━━━━━ Records provided ━━━━━

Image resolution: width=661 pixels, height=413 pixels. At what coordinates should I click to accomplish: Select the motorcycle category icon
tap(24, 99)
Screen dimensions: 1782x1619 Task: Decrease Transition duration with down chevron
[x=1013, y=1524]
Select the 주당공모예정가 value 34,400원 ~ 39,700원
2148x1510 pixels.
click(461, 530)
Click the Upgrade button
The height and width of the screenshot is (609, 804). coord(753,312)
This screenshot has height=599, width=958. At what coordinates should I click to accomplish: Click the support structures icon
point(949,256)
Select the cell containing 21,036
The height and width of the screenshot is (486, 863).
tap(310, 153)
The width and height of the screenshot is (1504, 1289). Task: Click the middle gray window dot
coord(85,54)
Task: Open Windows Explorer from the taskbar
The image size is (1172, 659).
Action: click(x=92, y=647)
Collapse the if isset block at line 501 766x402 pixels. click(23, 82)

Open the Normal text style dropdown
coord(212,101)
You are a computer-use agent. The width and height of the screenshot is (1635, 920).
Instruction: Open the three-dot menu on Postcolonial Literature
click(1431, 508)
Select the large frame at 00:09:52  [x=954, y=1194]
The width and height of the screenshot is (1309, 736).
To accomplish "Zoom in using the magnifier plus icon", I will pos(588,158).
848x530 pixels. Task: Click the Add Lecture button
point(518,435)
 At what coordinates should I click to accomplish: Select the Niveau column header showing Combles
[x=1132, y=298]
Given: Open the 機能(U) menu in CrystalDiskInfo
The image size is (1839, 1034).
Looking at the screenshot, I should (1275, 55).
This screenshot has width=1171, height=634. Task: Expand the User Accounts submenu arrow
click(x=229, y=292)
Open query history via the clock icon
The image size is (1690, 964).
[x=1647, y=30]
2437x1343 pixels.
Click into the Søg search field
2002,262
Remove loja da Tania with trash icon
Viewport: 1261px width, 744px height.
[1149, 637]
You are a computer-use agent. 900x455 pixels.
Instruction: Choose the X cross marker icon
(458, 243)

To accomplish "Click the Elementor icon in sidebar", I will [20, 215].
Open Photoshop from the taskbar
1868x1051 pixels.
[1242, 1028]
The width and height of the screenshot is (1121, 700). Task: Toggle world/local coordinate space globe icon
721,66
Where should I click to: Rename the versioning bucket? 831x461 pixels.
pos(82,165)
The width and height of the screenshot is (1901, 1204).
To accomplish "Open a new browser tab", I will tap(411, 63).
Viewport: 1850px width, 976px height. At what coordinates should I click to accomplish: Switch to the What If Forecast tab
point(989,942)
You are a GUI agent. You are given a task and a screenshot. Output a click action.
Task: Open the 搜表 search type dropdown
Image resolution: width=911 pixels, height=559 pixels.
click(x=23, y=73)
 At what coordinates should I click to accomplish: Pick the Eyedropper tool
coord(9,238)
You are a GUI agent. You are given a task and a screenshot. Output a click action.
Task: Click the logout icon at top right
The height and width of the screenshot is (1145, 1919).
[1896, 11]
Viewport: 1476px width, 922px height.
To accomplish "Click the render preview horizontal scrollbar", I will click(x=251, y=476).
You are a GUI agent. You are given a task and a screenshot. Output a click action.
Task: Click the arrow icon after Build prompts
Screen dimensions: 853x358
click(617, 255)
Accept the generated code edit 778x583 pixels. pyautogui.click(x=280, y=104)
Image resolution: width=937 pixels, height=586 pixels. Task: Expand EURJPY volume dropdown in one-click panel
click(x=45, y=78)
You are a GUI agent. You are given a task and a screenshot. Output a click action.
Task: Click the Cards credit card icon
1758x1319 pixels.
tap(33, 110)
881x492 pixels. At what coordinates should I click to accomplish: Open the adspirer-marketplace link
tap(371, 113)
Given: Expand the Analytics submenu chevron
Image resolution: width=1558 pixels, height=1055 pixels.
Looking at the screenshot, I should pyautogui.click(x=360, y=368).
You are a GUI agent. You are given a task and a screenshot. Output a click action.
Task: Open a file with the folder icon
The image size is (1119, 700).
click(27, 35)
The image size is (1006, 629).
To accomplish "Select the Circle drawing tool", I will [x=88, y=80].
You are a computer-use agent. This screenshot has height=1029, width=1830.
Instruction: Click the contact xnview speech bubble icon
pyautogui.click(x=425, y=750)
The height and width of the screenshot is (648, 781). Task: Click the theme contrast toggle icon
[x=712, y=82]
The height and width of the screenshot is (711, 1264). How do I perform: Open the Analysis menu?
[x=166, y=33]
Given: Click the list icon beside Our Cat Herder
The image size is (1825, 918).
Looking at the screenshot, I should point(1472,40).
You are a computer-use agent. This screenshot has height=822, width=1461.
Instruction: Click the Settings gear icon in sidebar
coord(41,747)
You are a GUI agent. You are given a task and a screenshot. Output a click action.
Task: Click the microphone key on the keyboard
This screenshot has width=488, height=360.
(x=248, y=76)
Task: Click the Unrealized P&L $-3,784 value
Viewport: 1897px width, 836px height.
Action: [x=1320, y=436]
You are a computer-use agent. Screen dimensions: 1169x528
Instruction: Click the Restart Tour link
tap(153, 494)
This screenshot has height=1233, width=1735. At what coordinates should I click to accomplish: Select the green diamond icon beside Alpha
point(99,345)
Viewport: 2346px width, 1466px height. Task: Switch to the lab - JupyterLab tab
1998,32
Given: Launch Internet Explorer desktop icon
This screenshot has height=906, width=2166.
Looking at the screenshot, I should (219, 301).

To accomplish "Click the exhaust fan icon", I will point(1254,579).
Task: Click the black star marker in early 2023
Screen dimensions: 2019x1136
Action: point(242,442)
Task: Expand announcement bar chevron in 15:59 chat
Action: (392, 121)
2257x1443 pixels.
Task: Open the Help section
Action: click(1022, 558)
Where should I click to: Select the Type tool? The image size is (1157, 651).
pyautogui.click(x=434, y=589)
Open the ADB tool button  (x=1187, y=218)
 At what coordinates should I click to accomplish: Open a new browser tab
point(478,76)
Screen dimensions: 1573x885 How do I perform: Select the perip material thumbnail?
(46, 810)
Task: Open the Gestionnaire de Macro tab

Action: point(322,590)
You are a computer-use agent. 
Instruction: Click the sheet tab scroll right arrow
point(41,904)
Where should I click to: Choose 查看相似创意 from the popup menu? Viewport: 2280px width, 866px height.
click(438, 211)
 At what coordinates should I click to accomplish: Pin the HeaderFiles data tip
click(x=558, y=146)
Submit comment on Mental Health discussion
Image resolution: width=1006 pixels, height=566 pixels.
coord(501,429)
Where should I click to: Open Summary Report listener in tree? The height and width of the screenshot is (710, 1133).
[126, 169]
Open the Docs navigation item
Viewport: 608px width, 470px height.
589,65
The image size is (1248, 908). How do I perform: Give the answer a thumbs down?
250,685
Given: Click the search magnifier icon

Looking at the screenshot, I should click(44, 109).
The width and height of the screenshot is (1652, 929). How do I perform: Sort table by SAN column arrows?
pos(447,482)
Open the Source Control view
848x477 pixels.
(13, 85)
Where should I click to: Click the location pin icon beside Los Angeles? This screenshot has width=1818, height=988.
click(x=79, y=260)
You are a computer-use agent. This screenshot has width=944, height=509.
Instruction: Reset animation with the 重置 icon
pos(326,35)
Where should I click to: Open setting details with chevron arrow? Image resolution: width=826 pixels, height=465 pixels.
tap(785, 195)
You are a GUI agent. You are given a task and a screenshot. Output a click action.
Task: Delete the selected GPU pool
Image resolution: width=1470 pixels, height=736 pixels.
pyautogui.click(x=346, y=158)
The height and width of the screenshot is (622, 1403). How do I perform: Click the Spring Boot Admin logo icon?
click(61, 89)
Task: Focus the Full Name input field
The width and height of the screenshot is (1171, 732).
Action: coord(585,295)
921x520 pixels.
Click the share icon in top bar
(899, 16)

━━━━━

The answer should reproduce each entry above in full.

**Exercise solution**
Image resolution: width=661 pixels, height=413 pixels. At what coordinates should I click to accomplish: Select the motorcycle category icon
tap(24, 99)
Screen dimensions: 1782x1619 Task: Decrease Transition duration with down chevron
[x=1013, y=1524]
Select the 주당공모예정가 value 34,400원 ~ 39,700원
2148x1510 pixels.
click(461, 530)
Click the Upgrade button
The height and width of the screenshot is (609, 804). coord(753,312)
This screenshot has height=599, width=958. At what coordinates should I click to accomplish: Click the support structures icon
point(949,256)
Select the cell containing 21,036
The height and width of the screenshot is (486, 863).
tap(310, 153)
The width and height of the screenshot is (1504, 1289). Task: Click the middle gray window dot
coord(85,54)
Task: Open Windows Explorer from the taskbar
The image size is (1172, 659).
Action: click(x=92, y=647)
Collapse the if isset block at line 501 766x402 pixels. click(23, 82)

Open the Normal text style dropdown
coord(212,101)
You are a computer-use agent. The width and height of the screenshot is (1635, 920).
Instruction: Open the three-dot menu on Postcolonial Literature
click(1431, 508)
Select the large frame at 00:09:52  [x=954, y=1194]
The width and height of the screenshot is (1309, 736).
To accomplish "Zoom in using the magnifier plus icon", I will pos(588,158).
848x530 pixels. Task: Click the Add Lecture button
point(518,435)
 At what coordinates should I click to accomplish: Select the Niveau column header showing Combles
[x=1132, y=298]
Given: Open the 機能(U) menu in CrystalDiskInfo
The image size is (1839, 1034).
Looking at the screenshot, I should (1275, 55).
This screenshot has width=1171, height=634. Task: Expand the User Accounts submenu arrow
click(x=229, y=292)
Open query history via the clock icon
The image size is (1690, 964).
[x=1647, y=30]
2437x1343 pixels.
Click into the Søg search field
2002,262
Remove loja da Tania with trash icon
Viewport: 1261px width, 744px height.
[1149, 637]
You are a computer-use agent. 900x455 pixels.
Instruction: Choose the X cross marker icon
(458, 243)

To accomplish "Click the Elementor icon in sidebar", I will [20, 215].
Open Photoshop from the taskbar
1868x1051 pixels.
[1242, 1028]
The width and height of the screenshot is (1121, 700). Task: Toggle world/local coordinate space globe icon
721,66
Where should I click to: Rename the versioning bucket? 831x461 pixels.
pos(82,165)
The width and height of the screenshot is (1901, 1204).
To accomplish "Open a new browser tab", I will tap(411, 63).
Viewport: 1850px width, 976px height. At what coordinates should I click to accomplish: Switch to the What If Forecast tab
point(989,942)
You are a GUI agent. You are given a task and a screenshot. Output a click action.
Task: Open the 搜表 search type dropdown
Image resolution: width=911 pixels, height=559 pixels.
click(x=23, y=73)
 At what coordinates should I click to accomplish: Pick the Eyedropper tool
coord(9,238)
You are a GUI agent. You are given a task and a screenshot. Output a click action.
Task: Click the logout icon at top right
The height and width of the screenshot is (1145, 1919).
[1896, 11]
Viewport: 1476px width, 922px height.
To accomplish "Click the render preview horizontal scrollbar", I will click(x=251, y=476).
You are a GUI agent. You are given a task and a screenshot. Output a click action.
Task: Click the arrow icon after Build prompts
Screen dimensions: 853x358
click(617, 255)
Accept the generated code edit 778x583 pixels. pyautogui.click(x=280, y=104)
Image resolution: width=937 pixels, height=586 pixels. Task: Expand EURJPY volume dropdown in one-click panel
click(x=45, y=78)
You are a GUI agent. You are given a task and a screenshot. Output a click action.
Task: Click the Cards credit card icon
1758x1319 pixels.
tap(33, 110)
881x492 pixels. At what coordinates should I click to accomplish: Open the adspirer-marketplace link
tap(371, 113)
Given: Expand the Analytics submenu chevron
Image resolution: width=1558 pixels, height=1055 pixels.
Looking at the screenshot, I should pyautogui.click(x=360, y=368).
You are a GUI agent. You are given a task and a screenshot. Output a click action.
Task: Open a file with the folder icon
The image size is (1119, 700).
click(27, 35)
The image size is (1006, 629).
To accomplish "Select the Circle drawing tool", I will [x=88, y=80].
You are a computer-use agent. This screenshot has height=1029, width=1830.
Instruction: Click the contact xnview speech bubble icon
pyautogui.click(x=425, y=750)
The height and width of the screenshot is (648, 781). Task: Click the theme contrast toggle icon
[x=712, y=82]
The height and width of the screenshot is (711, 1264). How do I perform: Open the Analysis menu?
[x=166, y=33]
Given: Click the list icon beside Our Cat Herder
The image size is (1825, 918).
Looking at the screenshot, I should point(1472,40).
You are a computer-use agent. This screenshot has height=822, width=1461.
Instruction: Click the Settings gear icon in sidebar
coord(41,747)
You are a GUI agent. You are given a task and a screenshot. Output a click action.
Task: Click the microphone key on the keyboard
This screenshot has width=488, height=360.
(x=248, y=76)
Task: Click the Unrealized P&L $-3,784 value
Viewport: 1897px width, 836px height.
Action: [x=1320, y=436]
You are a computer-use agent. Screen dimensions: 1169x528
Instruction: Click the Restart Tour link
tap(153, 494)
This screenshot has height=1233, width=1735. At what coordinates should I click to accomplish: Select the green diamond icon beside Alpha
point(99,345)
Viewport: 2346px width, 1466px height. Task: Switch to the lab - JupyterLab tab
1998,32
Given: Launch Internet Explorer desktop icon
This screenshot has height=906, width=2166.
Looking at the screenshot, I should (219, 301).

To accomplish "Click the exhaust fan icon", I will point(1254,579).
Task: Click the black star marker in early 2023
Screen dimensions: 2019x1136
Action: point(242,442)
Task: Expand announcement bar chevron in 15:59 chat
Action: (392, 121)
2257x1443 pixels.
Task: Open the Help section
Action: click(1022, 558)
Where should I click to: Select the Type tool? The image size is (1157, 651).
pyautogui.click(x=434, y=589)
Open the ADB tool button  (x=1187, y=218)
 At what coordinates should I click to accomplish: Open a new browser tab
point(478,76)
Screen dimensions: 1573x885 How do I perform: Select the perip material thumbnail?
(46, 810)
Task: Open the Gestionnaire de Macro tab

Action: point(322,590)
You are a computer-use agent. 
Instruction: Click the sheet tab scroll right arrow
point(41,904)
Where should I click to: Choose 查看相似创意 from the popup menu? Viewport: 2280px width, 866px height.
click(438, 211)
 At what coordinates should I click to accomplish: Pin the HeaderFiles data tip
click(x=558, y=146)
Submit comment on Mental Health discussion
Image resolution: width=1006 pixels, height=566 pixels.
coord(501,429)
Where should I click to: Open Summary Report listener in tree? The height and width of the screenshot is (710, 1133).
[126, 169]
Open the Docs navigation item
Viewport: 608px width, 470px height.
589,65
The image size is (1248, 908). How do I perform: Give the answer a thumbs down?
250,685
Given: Click the search magnifier icon

Looking at the screenshot, I should click(44, 109).
The width and height of the screenshot is (1652, 929). How do I perform: Sort table by SAN column arrows?
pos(447,482)
Open the Source Control view
848x477 pixels.
(13, 85)
Where should I click to: Click the location pin icon beside Los Angeles? This screenshot has width=1818, height=988.
click(x=79, y=260)
You are a computer-use agent. This screenshot has width=944, height=509.
Instruction: Reset animation with the 重置 icon
pos(326,35)
Where should I click to: Open setting details with chevron arrow? Image resolution: width=826 pixels, height=465 pixels.
tap(785, 195)
You are a GUI agent. You are given a task and a screenshot. Output a click action.
Task: Delete the selected GPU pool
Image resolution: width=1470 pixels, height=736 pixels.
pyautogui.click(x=346, y=158)
The height and width of the screenshot is (622, 1403). How do I perform: Click the Spring Boot Admin logo icon?
click(61, 89)
Task: Focus the Full Name input field
The width and height of the screenshot is (1171, 732).
Action: coord(585,295)
921x520 pixels.
Click the share icon in top bar
(899, 16)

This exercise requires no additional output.